First, a major threat to nonproliferation comes from Russia. To compensate for its weakness in conventional military capabilities, Russia has made its long-standing emphasis on nuclear weapons more visible in its military budget, military doctrine, and exercises, and in statements by its military leaders. Vladimir Putin recently noted that Russia was “strengthening our nuclear deterrence forces.” Combined with its greater belligerence toward former parts of the Soviet Union and its incursions into Georgia and Ukraine, these nuclear threats have caused some defense officials in NATO member countries to worry about the credibility of U.S. security guarantees. In response, some NATO officials and private experts are urging the alliance to re-emphasize the role of nuclear weapons in its own defense plans and even to make the U.S. nuclear presence in Europe more prominent. Such renewed emphasis on the possibility of nuclear war might lead to further proliferation in Europe. And even a technologically advanced non-nuclear-weapon state far from the European conflict, such as Brazil, might come to believe it’s essential to follow the precedent of nuclear renewal for its own security ends.

Second, and most important to maintaining the role of nonproliferation, are the ongoing negotiations with Iran. For years, Tehran has denied that it seeks to develop nuclear weapons, yet the scale of its efforts to enrich uranium, its construction of a heavy-water reactor that could produce weapons-grade plutonium, and secretive experiments at a military base that were probably investigating means of triggering a nuclear device gave lie to these claims. For years, the international community sought to coerce Iran into ending these programs through sabotage, threats of military action, and far-ranging economic sanctions.
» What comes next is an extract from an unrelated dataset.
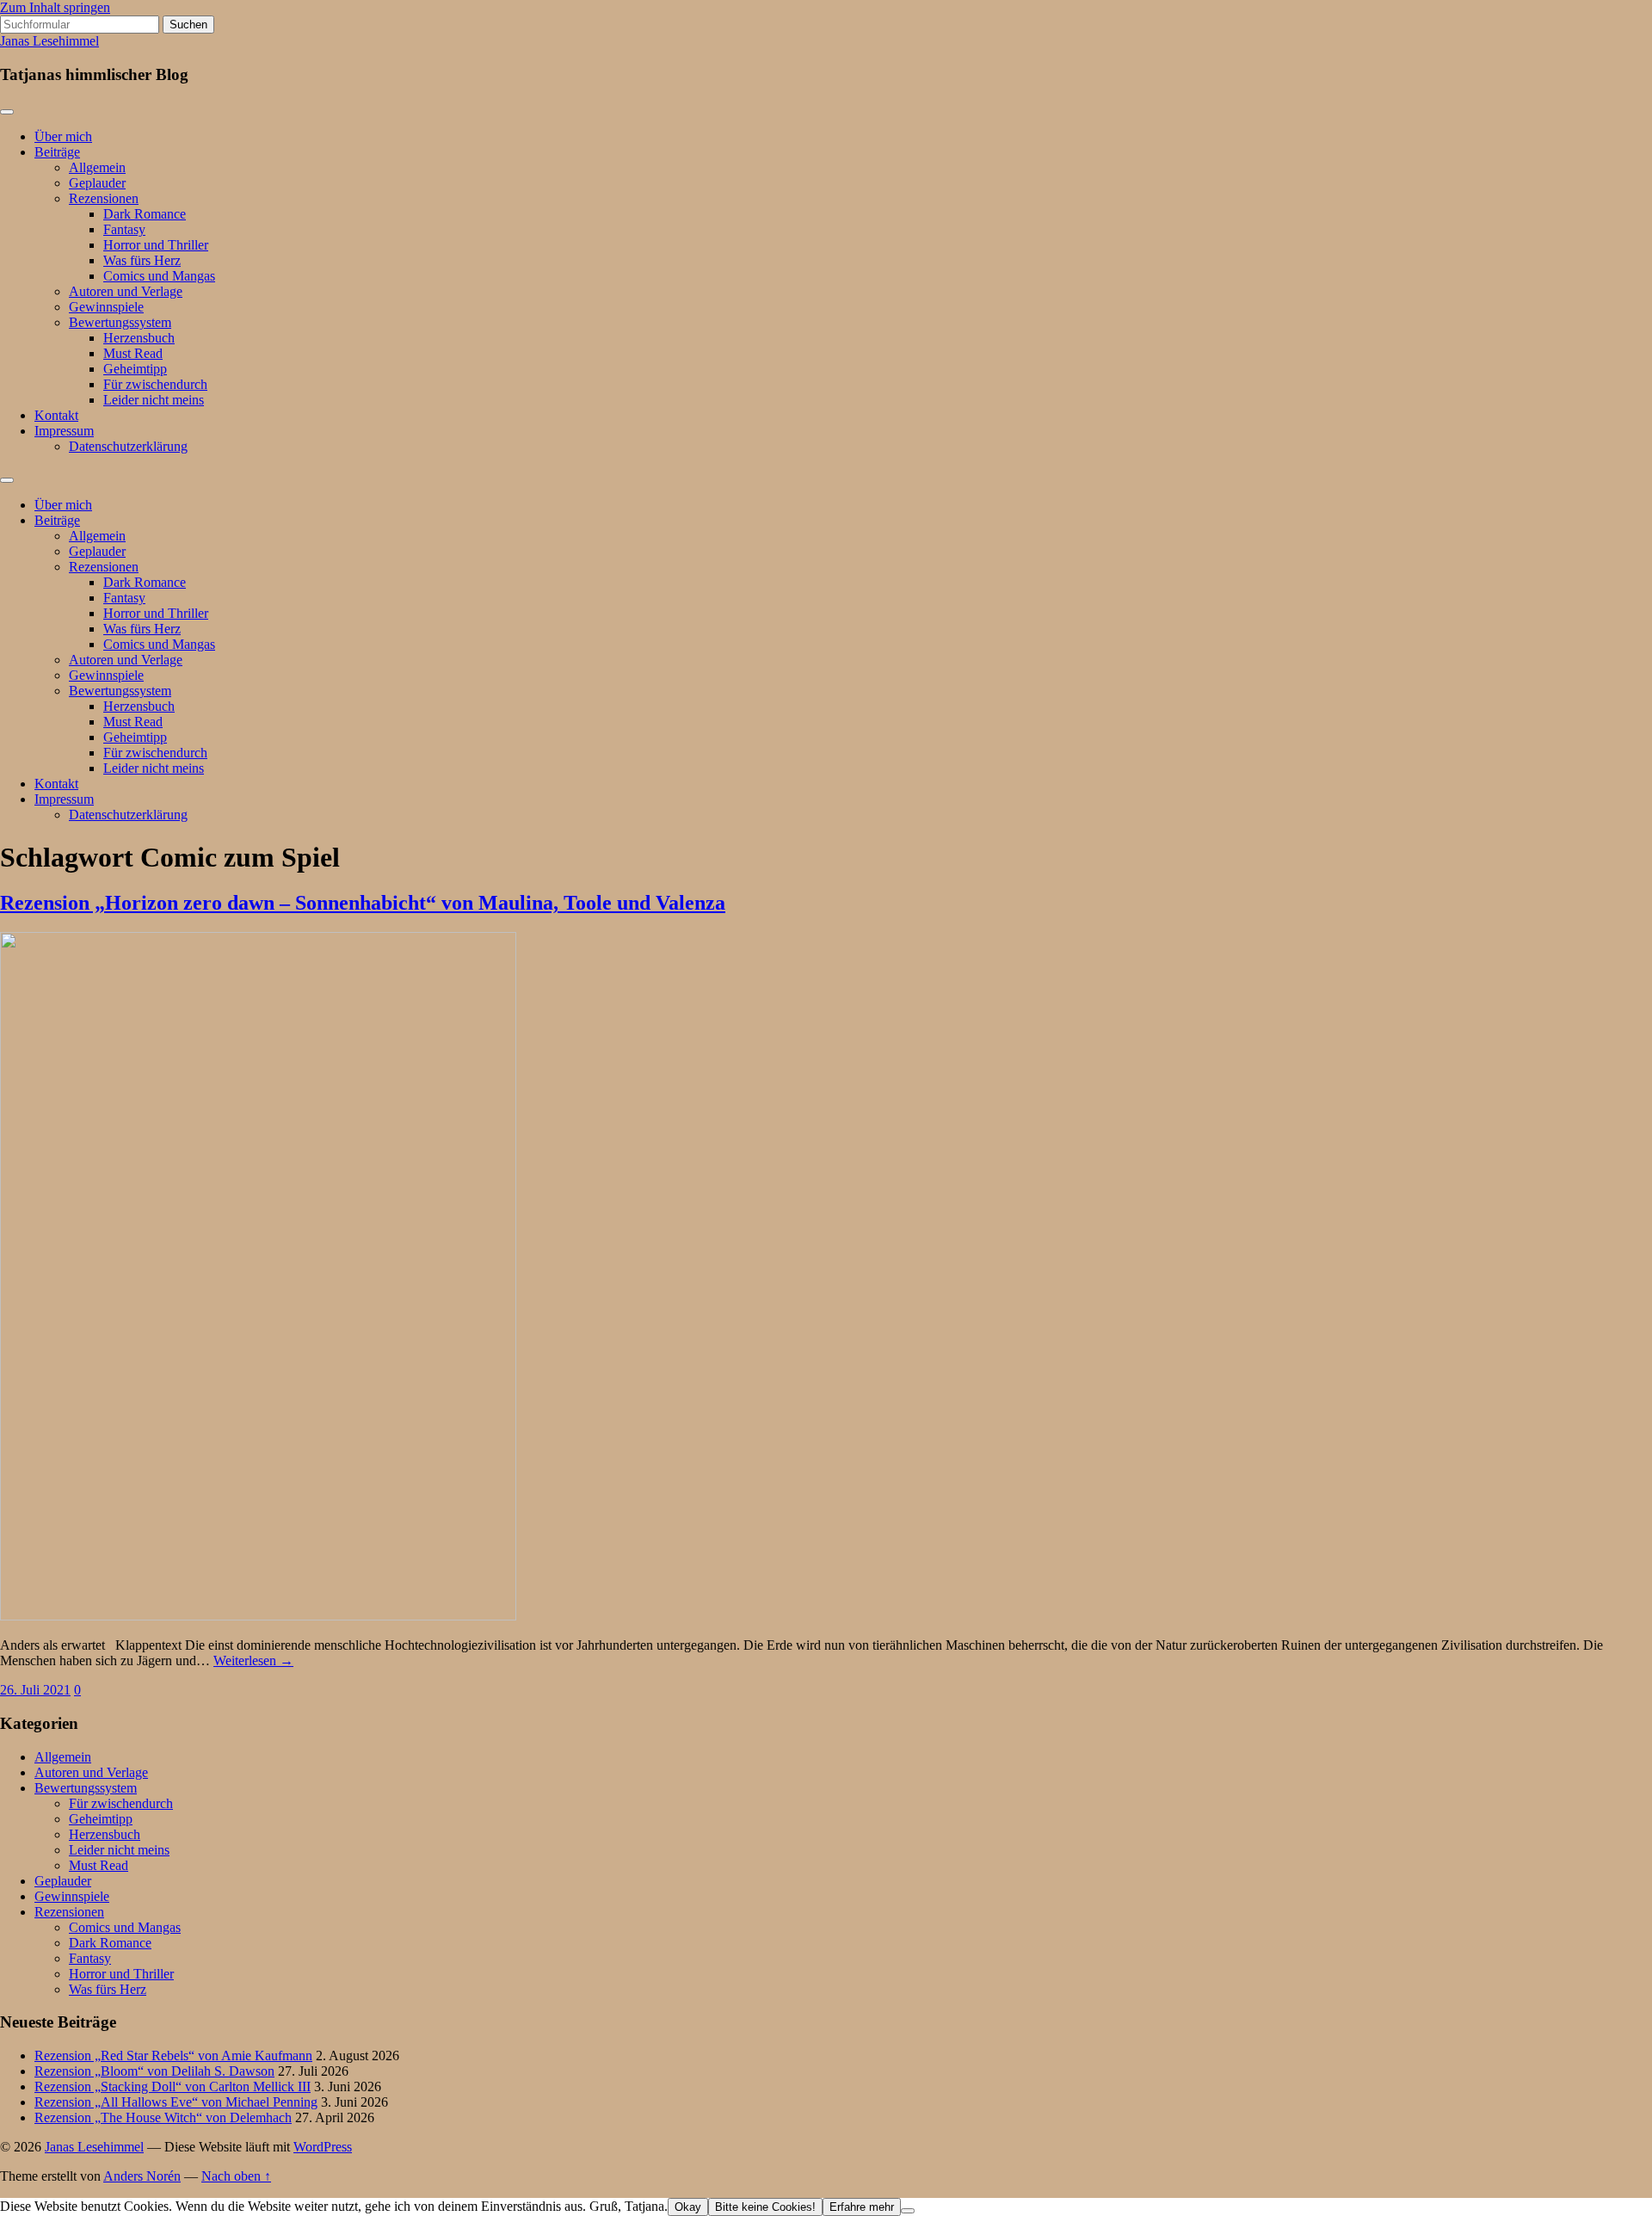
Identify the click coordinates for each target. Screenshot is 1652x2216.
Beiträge (57, 152)
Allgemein (97, 167)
After years of false starts and empty talks, serious negotiations to place limits on Iran’s nuclear infrastructure in exchange for a lifting of sanctions began one year ago. They will continue well into the next year, as both Tehran and the West work toward a final, comprehensive agreement that would give Iran the peaceful nuclear capabilities it wants while guaranteeing it does not develop nuclear weapons.

While negotiations cannot go on forever, taking the time necessary to conclude an agreement is a wise course.

While negotiations cannot go on forever, taking the time necessary to conclude an agreement is a wise course. As a condition of starting the negotiations, significant aspects of Iran’s capability to produce a bomb — including the enrichment of uranium beyond the 5 percent used in power reactors — have been halted. Iran’s stockpile of such materials was eliminated. For its part, Iran received relief from a narrow set of sanctions and was permitted access to some oil revenues that previously had been frozen.

Each side’s negotiators have been constrained by hard-liners in their capitals who essentially stated that the only acceptable agreement would be one that incorporated total capitulation by the other side. That is a fantasy. Today’s announcement that negotiators settled on an extension to seek more time for a comprehensive deal will provide more time for domestic opponents to attempt to scuttle the talks.

If the negotiations succeed by the July deadline, the agreement will be a huge reinforcement for nonproliferation. It will forestall a nuclear arms race in the Middle East and demonstrate that the world community is united in preventing the emergence of any additional nuclear powers. Russia’s cooperation in successful negotiations with Iran could open a door for an easing of tensions and renewal of U.S.-Russia arms control negotiations.

If negotiations ultimately fail, the NPT will be in mortal danger. Even if the United States carried out its threat to strike militarily to prevent Iran from acquiring nuclear weapons, eventually Iran would rebuild, united for the first time behind a nuclear weapons program. Regional foes, like Saudi Arabia, would likely try to follow suit. The world stands on the brink of the widespread proliferation of nuclear weapons. Continued negotiations are a smart move. A nuclear agreement with Iran cannot be permitted to fail.